> [Problem details]:
Can you quote the passage on unbelonging, word for word, between "The book contains" and "doctor in 1980.", inclusive?

---------- Quoted passage ----------

To ‘unbelong’ and to ‘not be at home’ is the very condition of critical theoretical activity — one in which as Homi Bhabha states
one is not homeless nor can the unhomely be easily accommodated into that familiar division of social life into public and private spheres. The unhomely moment creeps up on you stealthily as your own shadow and suddenly you find yourself with Henry James’ Isabel Archer ‘Taking the measure of your own dwelling in a state of incredulous horror’.22
Often this active form of ‘unbelonging’ is both the express purpose of journey and its unexpected consequence. A couple of years ago I was fortunate enough to come across Abraham Verghese’s account of his medical practice in rural Kentucky at the beginnings of the AIDS epidemic in the early 1980s. I had heard a tantalizing bit read on the radio and recognized immediately that this was an alternative and fascinating geographical charting. The subsequent hunt for the book itself, a chronicle of one doctor’s work among the dying in rural America, was an even greater lesson in how much work still needs to be done in producing new categories for emergent bodies of knowledge and for complex, unfamiliar identities. The book could not be found in the sections on Biography, Medicine, Non-Fiction or any other categories the staff at one of New York’s gigantic Barnes and Noble stores could think of — our search finally discovered it in a category called ‘Health and Fitness’.
The book contains two geographical narratives, two cartographies. The first is that of the journey made by the protagonist doctor:
I had arrived in America as a rookie doctor in 1980.
I first came to America from Africa in 1973. War and political unrest had interrupted my medical education in Ethiopia, the land where I was born and where my parents had worked for 35 years as expatriate teachers. After a hiatus spent working as an orderly in a succession of hospitals and nursing homes in New Jersey during my first period of American citizenship, I had eventually completed medical school in India and by 1980 had passed all the necessary exams to come back to the United States as a doctor. I considered myself lucky.

---------- Source data ----------

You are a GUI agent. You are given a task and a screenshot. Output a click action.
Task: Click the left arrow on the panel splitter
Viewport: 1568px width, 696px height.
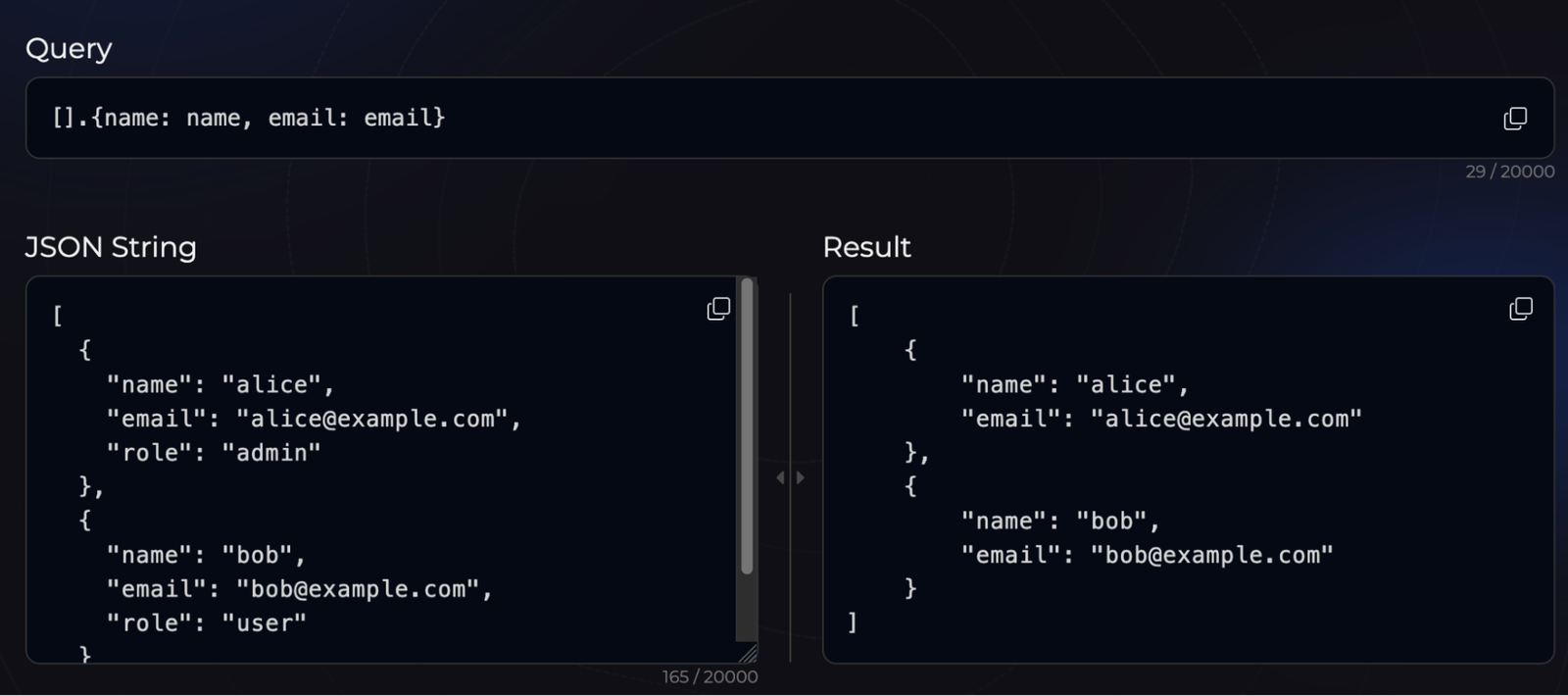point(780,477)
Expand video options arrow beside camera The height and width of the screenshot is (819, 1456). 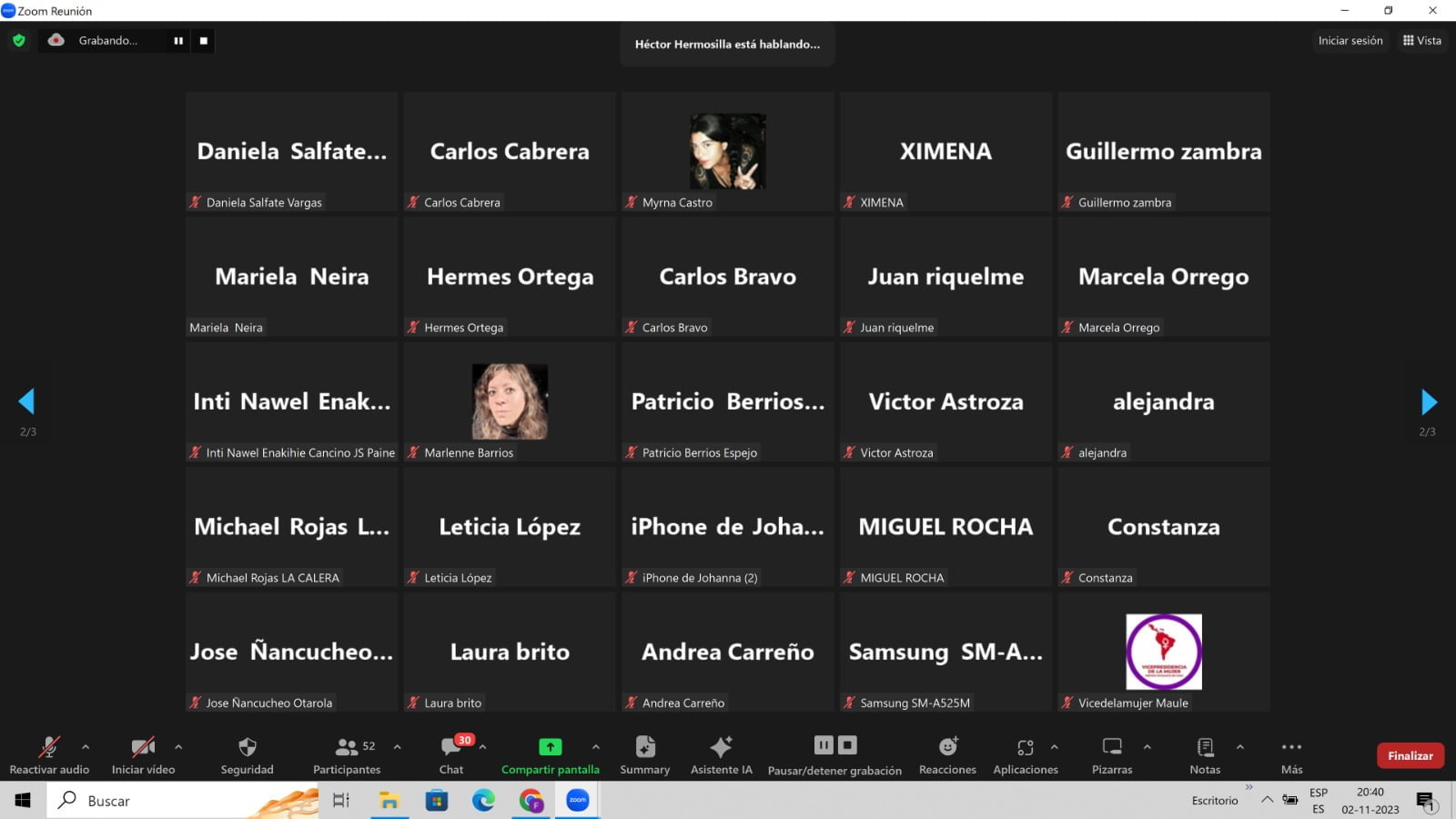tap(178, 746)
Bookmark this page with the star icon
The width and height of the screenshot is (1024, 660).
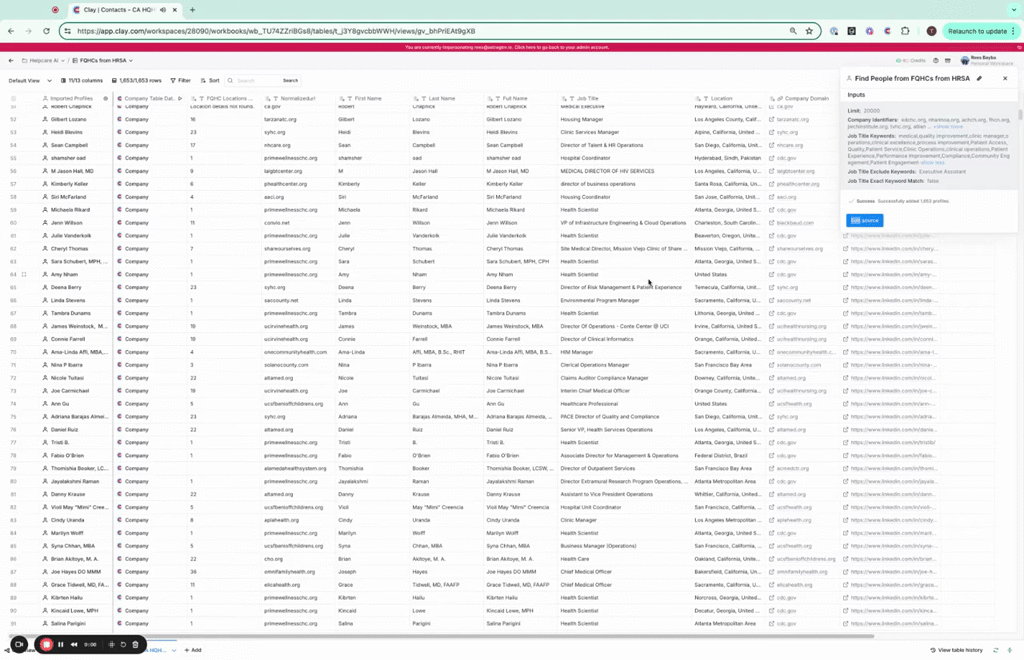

----------
---------- Source data ----------

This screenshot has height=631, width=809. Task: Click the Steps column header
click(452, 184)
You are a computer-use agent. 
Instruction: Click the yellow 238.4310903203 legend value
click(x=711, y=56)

----------

> [Exercise response]:
The book contains two geographical narratives, two cartographies. The first is that of the journey made by the protagonist doctor:
I had arrived in America as a rookie doctor in 1980.